• [Source data]:
....
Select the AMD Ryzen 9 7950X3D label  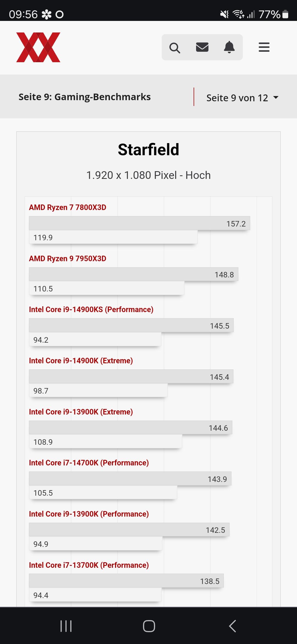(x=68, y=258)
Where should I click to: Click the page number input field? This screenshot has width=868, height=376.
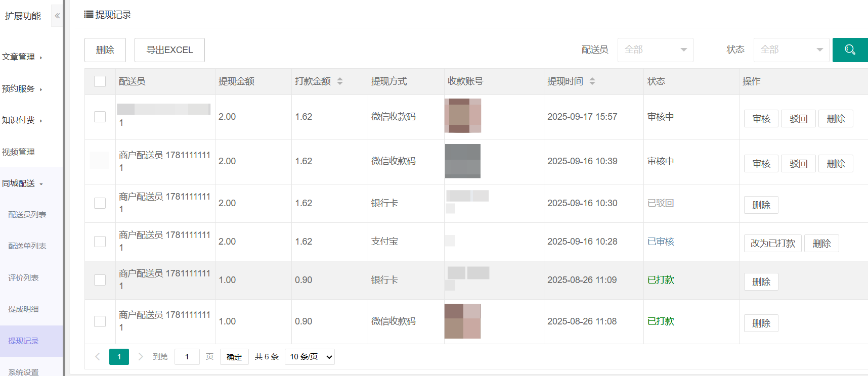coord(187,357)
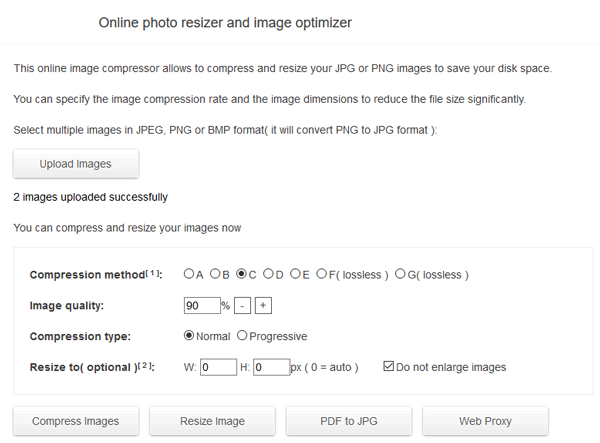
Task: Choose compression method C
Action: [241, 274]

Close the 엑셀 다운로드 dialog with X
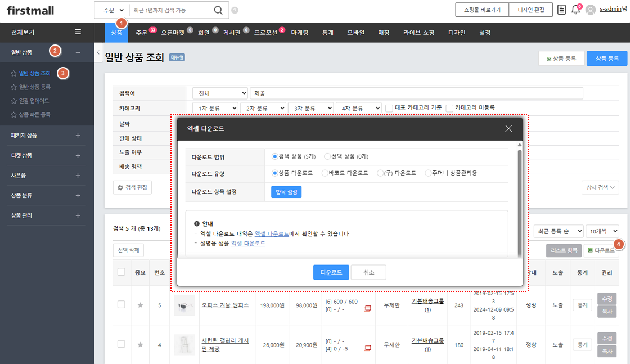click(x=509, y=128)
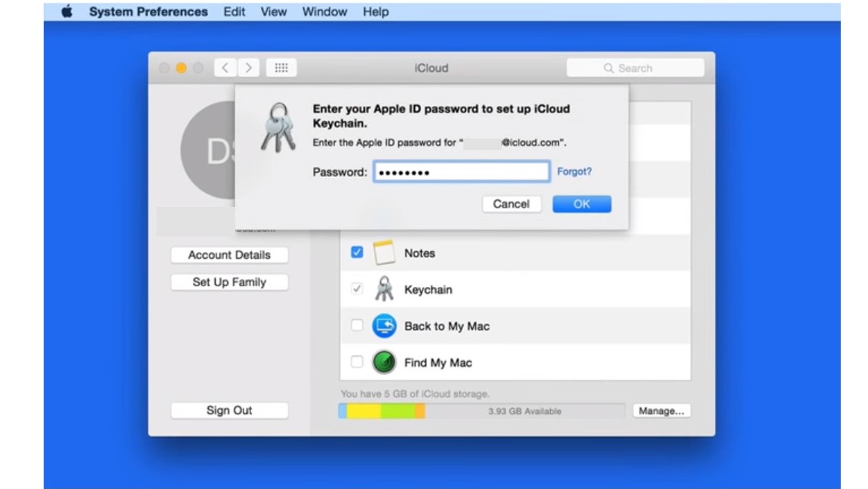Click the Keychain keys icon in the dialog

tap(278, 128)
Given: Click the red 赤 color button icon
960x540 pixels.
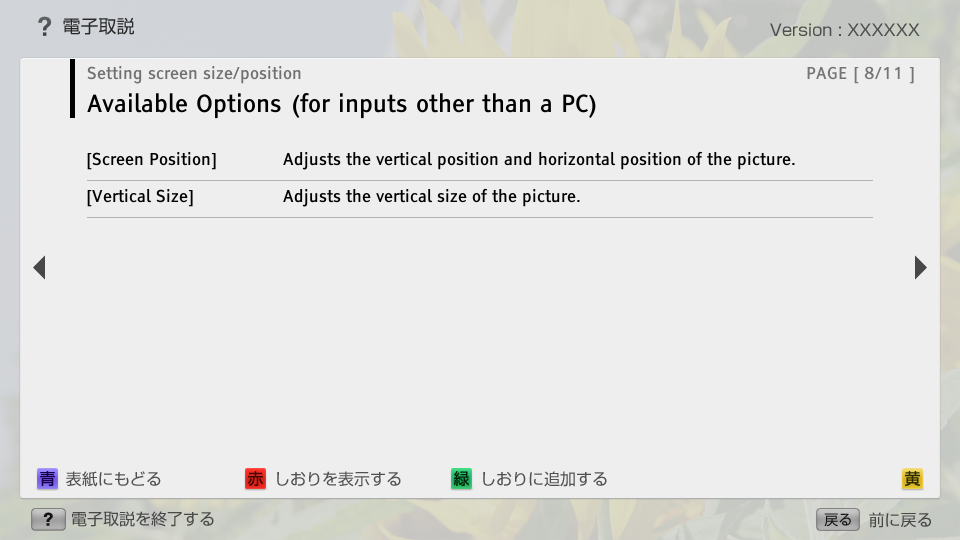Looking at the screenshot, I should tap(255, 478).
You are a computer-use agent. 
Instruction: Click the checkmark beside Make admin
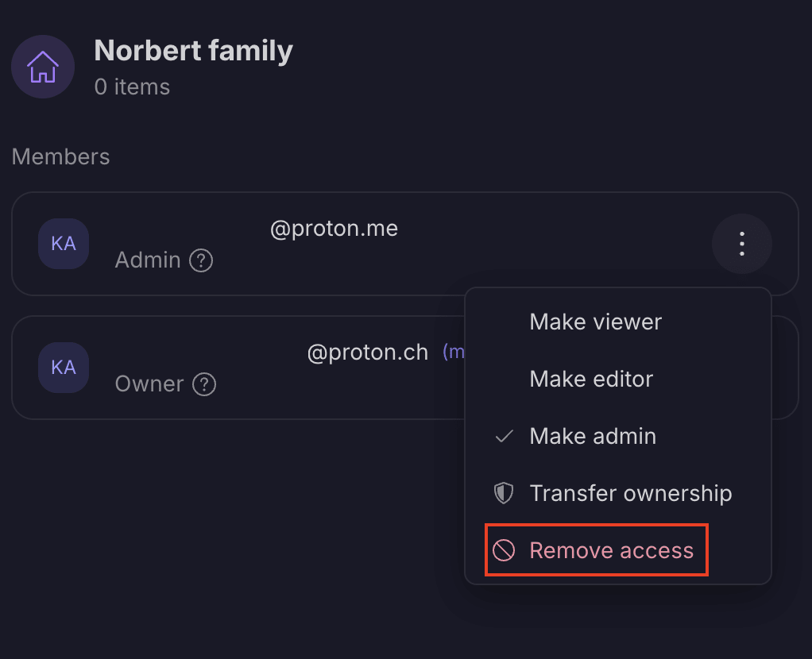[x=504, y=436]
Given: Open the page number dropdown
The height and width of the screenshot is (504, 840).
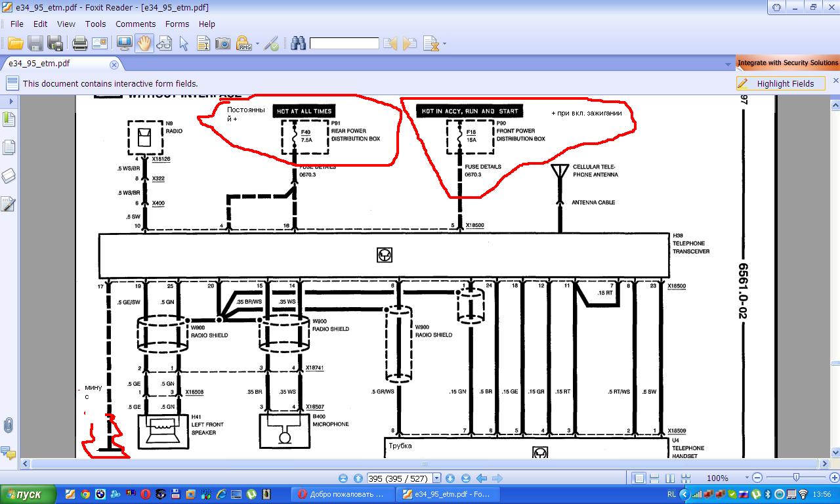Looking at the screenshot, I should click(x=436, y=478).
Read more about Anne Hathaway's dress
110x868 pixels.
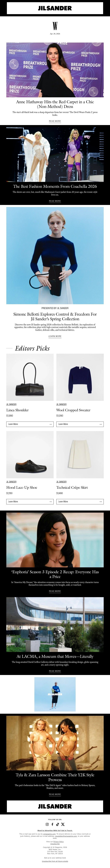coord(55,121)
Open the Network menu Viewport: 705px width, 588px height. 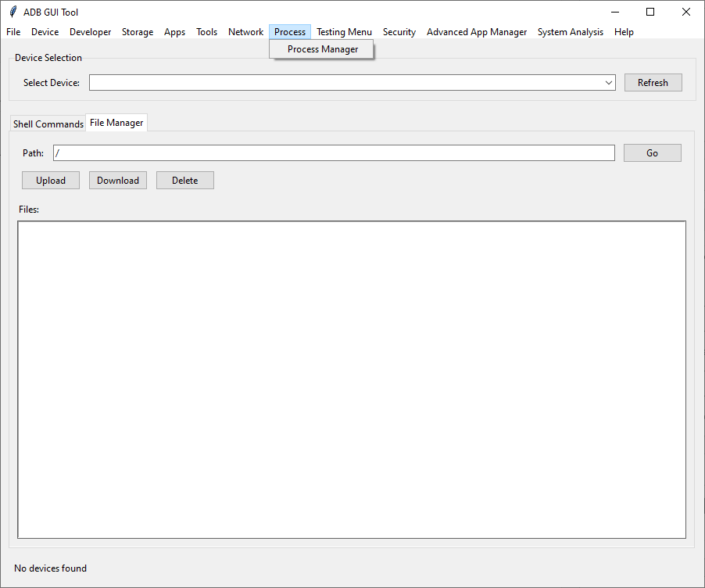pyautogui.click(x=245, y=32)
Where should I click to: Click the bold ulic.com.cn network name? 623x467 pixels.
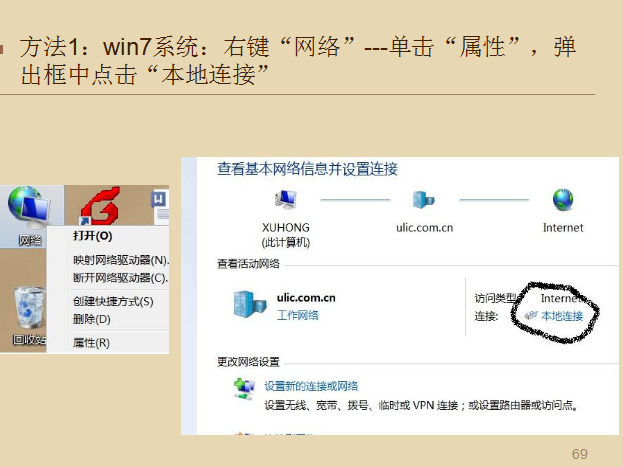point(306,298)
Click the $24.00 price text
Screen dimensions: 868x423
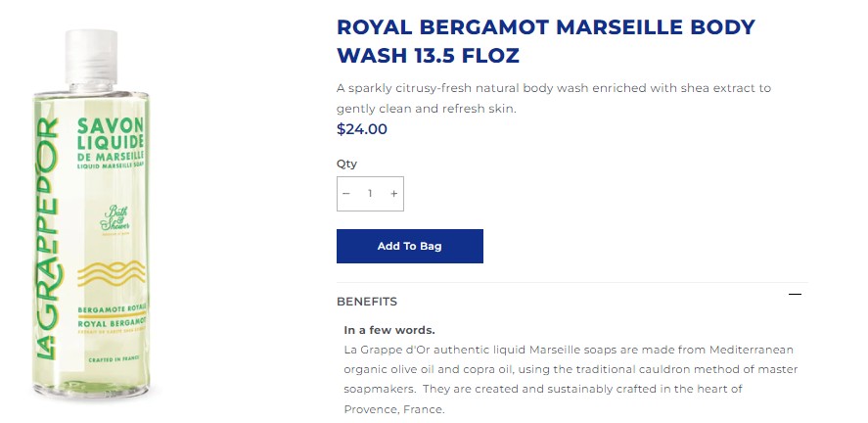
....
• [Problem to work on]:
Please set down only the lines from the one containing "Click the $24.00 price text" through the end of the entries, exactly as they stand, both ends included and with no pictures.

• [Solution for this exercise]:
Click the $24.00 price text
Screen dimensions: 868x423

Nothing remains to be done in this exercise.